What you have to do:
Provide an exact transcription of all the records.

Data under study:
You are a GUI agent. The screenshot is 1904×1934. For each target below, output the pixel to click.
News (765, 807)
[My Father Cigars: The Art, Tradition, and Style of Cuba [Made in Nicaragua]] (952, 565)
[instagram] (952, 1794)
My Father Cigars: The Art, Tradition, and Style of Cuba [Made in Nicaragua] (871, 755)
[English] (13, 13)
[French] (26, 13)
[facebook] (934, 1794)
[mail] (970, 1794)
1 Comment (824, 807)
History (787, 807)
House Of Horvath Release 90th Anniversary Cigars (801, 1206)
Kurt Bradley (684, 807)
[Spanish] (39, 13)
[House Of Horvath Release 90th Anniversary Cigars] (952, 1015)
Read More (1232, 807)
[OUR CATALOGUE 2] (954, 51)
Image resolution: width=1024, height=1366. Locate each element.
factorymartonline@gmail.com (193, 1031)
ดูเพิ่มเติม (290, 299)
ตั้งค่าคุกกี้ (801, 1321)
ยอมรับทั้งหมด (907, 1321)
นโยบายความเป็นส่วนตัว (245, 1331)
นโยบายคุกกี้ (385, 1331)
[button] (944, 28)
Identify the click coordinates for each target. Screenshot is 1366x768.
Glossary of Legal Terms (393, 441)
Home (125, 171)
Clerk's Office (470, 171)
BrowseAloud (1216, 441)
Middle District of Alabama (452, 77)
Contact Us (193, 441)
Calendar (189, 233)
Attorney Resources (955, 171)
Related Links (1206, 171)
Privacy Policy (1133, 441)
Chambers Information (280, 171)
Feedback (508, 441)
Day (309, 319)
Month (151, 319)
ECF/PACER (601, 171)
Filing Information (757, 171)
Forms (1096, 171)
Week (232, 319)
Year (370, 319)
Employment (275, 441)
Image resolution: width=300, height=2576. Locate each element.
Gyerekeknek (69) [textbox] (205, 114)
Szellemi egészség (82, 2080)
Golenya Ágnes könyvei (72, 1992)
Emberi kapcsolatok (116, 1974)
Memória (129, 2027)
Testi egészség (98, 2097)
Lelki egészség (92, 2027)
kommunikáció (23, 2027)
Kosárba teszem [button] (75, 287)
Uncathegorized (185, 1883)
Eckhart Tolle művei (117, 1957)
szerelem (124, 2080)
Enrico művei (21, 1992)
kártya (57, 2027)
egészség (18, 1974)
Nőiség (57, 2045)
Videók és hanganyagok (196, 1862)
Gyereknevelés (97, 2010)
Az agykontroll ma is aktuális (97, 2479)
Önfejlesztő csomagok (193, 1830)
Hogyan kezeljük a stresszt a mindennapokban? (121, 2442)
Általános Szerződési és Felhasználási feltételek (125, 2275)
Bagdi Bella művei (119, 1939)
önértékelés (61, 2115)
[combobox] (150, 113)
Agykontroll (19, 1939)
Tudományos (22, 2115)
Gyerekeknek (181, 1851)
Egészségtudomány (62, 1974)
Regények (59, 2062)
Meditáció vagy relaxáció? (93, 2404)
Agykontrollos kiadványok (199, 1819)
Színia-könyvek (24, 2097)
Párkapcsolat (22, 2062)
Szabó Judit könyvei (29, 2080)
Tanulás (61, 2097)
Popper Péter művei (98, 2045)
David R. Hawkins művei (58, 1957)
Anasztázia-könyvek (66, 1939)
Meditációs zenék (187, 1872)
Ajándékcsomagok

Result of the task:
You are a GUI agent. The screenshot is 1904×1934. For each target below, output the pixel to click.
News (765, 807)
[My Father Cigars: The Art, Tradition, and Style of Cuba [Made in Nicaragua]] (952, 565)
[instagram] (952, 1794)
My Father Cigars: The Art, Tradition, and Style of Cuba [Made in Nicaragua] (871, 755)
[English] (13, 13)
[French] (26, 13)
[facebook] (934, 1794)
[mail] (970, 1794)
1 Comment (824, 807)
History (787, 807)
House Of Horvath Release 90th Anniversary Cigars (801, 1206)
Kurt Bradley (684, 807)
[Spanish] (39, 13)
[House Of Horvath Release 90th Anniversary Cigars] (952, 1015)
Read More (1232, 807)
[OUR CATALOGUE 2] (954, 51)
Image resolution: width=1024, height=1366. Locate each element.
factorymartonline@gmail.com (193, 1031)
ดูเพิ่มเติม (290, 299)
ตั้งค่าคุกกี้ (801, 1321)
ยอมรับทั้งหมด (907, 1321)
นโยบายความเป็นส่วนตัว (245, 1331)
นโยบายคุกกี้ (385, 1331)
[button] (944, 28)
Identify the click coordinates for each target. Screenshot is 1366x768.
Glossary of Legal Terms (393, 441)
Home (125, 171)
Clerk's Office (470, 171)
BrowseAloud (1216, 441)
Middle District of Alabama (452, 77)
Contact Us (193, 441)
Calendar (189, 233)
Attorney Resources (955, 171)
Related Links (1206, 171)
Privacy Policy (1133, 441)
Chambers Information (280, 171)
Feedback (508, 441)
Day (309, 319)
Month (151, 319)
ECF/PACER (601, 171)
Filing Information (757, 171)
Forms (1096, 171)
Week (232, 319)
Year (370, 319)
Employment (275, 441)
Image resolution: width=300, height=2576. Locate each element.
Gyerekeknek (69) [textbox] (205, 114)
Szellemi egészség (82, 2080)
Golenya Ágnes könyvei (72, 1992)
Emberi kapcsolatok (116, 1974)
Memória (129, 2027)
Testi egészség (98, 2097)
Lelki egészség (92, 2027)
kommunikáció (23, 2027)
Kosárba teszem [button] (75, 287)
Uncathegorized (185, 1883)
Eckhart Tolle művei (117, 1957)
szerelem (124, 2080)
Enrico művei (21, 1992)
kártya (57, 2027)
egészség (18, 1974)
Nőiség (57, 2045)
Videók és hanganyagok (196, 1862)
Gyereknevelés (97, 2010)
Az agykontroll ma is aktuális (97, 2479)
Önfejlesztő csomagok (193, 1830)
Hogyan kezeljük a stresszt a mindennapokban? (121, 2442)
Általános Szerződési és Felhasználási feltételek (125, 2275)
Bagdi Bella művei (119, 1939)
önértékelés (61, 2115)
[combobox] (150, 113)
Agykontroll (19, 1939)
Tudományos (22, 2115)
Gyerekeknek (181, 1851)
Egészségtudomány (62, 1974)
Regények (59, 2062)
Meditáció vagy relaxáció? (93, 2404)
Agykontrollos kiadványok (199, 1819)
Színia-könyvek (24, 2097)
Párkapcsolat (22, 2062)
Szabó Judit könyvei (29, 2080)
Tanulás (61, 2097)
Popper Péter művei (98, 2045)
David R. Hawkins művei (58, 1957)
Anasztázia-könyvek (66, 1939)
Meditációs zenék (187, 1872)
Ajándékcsomagok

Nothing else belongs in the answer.